Remember: The biggest driver of business value is profitability and your ability to prove it.
3. Keep a cool head
It’s easy to become emotional about selling a company you’ve built from the ground up, but now is not the time to let emotions override good business sense.
Keeping a cool head is even more important for family business transitions since you will need time to sort out family issues, pick successors and prepare them for business ownership.
4. Organize your records
Any serious buyer will want to perform due diligence before purchasing your business, and you need to be ready. Documents that need to be readily available include, but may not be limited to, financial statements, minute books, customer and supplier contracts, employment contracts, detailed list and description of assets, outstanding and contingent liabilities, etc.
You’ll want to prepare a confidential information memorandum (CIM) that provides a high level summary of the business to interested buyers. Also consider setting up an electronic data room that qualified, interested parties can use to go over your due diligence documents.
Finally, make sure you are organized and ready to respond to questions. A potential transaction can get derailed at the due diligence stage—particularly in a buyer’s market.
5. Expect delays and be patient
The sale of a business can be a complicated endeavour. Things such as deal structure (i.e., an asset sale versus a share sale), validating the value of intangible assets (such as goodwill or intellectual property), or the level and type of financing required all add to the timeline to complete a sale.
5 don’ts when selling a business
1. Don’t choose the price, choose the buyer
I know what you are thinking: “What? Shouldn’t I choose the price?” Well, ideally you could have both. But the type of buyer you find can impact the outcome of the transaction, including the purchase price, how much cash you receive at close versus what you may have to defer, as well as the success of the business following the transaction.

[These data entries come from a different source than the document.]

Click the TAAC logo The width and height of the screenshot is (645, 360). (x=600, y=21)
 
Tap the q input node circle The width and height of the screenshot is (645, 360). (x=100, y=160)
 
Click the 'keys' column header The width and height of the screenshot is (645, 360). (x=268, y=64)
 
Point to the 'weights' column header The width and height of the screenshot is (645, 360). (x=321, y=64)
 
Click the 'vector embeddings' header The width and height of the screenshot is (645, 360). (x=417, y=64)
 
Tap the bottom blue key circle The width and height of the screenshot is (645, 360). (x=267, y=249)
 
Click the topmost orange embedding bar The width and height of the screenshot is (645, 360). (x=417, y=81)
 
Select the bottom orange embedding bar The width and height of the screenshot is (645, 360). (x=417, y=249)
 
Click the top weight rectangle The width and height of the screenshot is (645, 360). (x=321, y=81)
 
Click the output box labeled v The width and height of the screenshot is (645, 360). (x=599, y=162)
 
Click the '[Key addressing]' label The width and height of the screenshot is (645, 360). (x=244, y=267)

You will need to decide what’s most important for you. Insiders, such as management or family, will generally not be able to provide as much upfront cash on closing, but the transaction is generally less disruptive to the continuity of the company and has a greater chance of post-transaction success. On the other hand, an external sale is likely to lead to the best price—particularly if you can garner multiple offers.
2. Don’t make yourself irreplaceable
If a business is highly reliant on the exiting owner or cannot function without you, the value will be diminished and it will be hard to find a buyer.
As noted above, develop repeatable and teachable processes, and empower your people so they can take over the business when you decide to leave.
3. Don’t rush things
Taking a bit more time to get things just right will allow you to sell your business at a higher value than if you try to rush things. Also, be empathetic to the buyer’s circumstances as they may be dealing with multiple parties, such as lenders and investors, to fund the transaction, while you will only typically be dealing with one party—the buyer.
4. Don’t control the relationship with lenders and investors
When it comes to dealing with external financiers, think of it as a partnership and work closely with the buyer to help them get the financing they need to realize the sale. This not only means being ready for the buyer’s due diligence, but also for financiers’ information requests.
5. Don’t do it on your own
Get external advice: A business transition is complex and the stakes are high.
Make sure to consult early and often with key advisors including your bankers and financial partners, your accountant and your lawyer. You may also want to hire a consultant who specializes in business successions or mergers and acquisitions to help plan your transition.
What about you? Do you have any tips or experiences you want to share about selling a business? I look forward to reading your comments.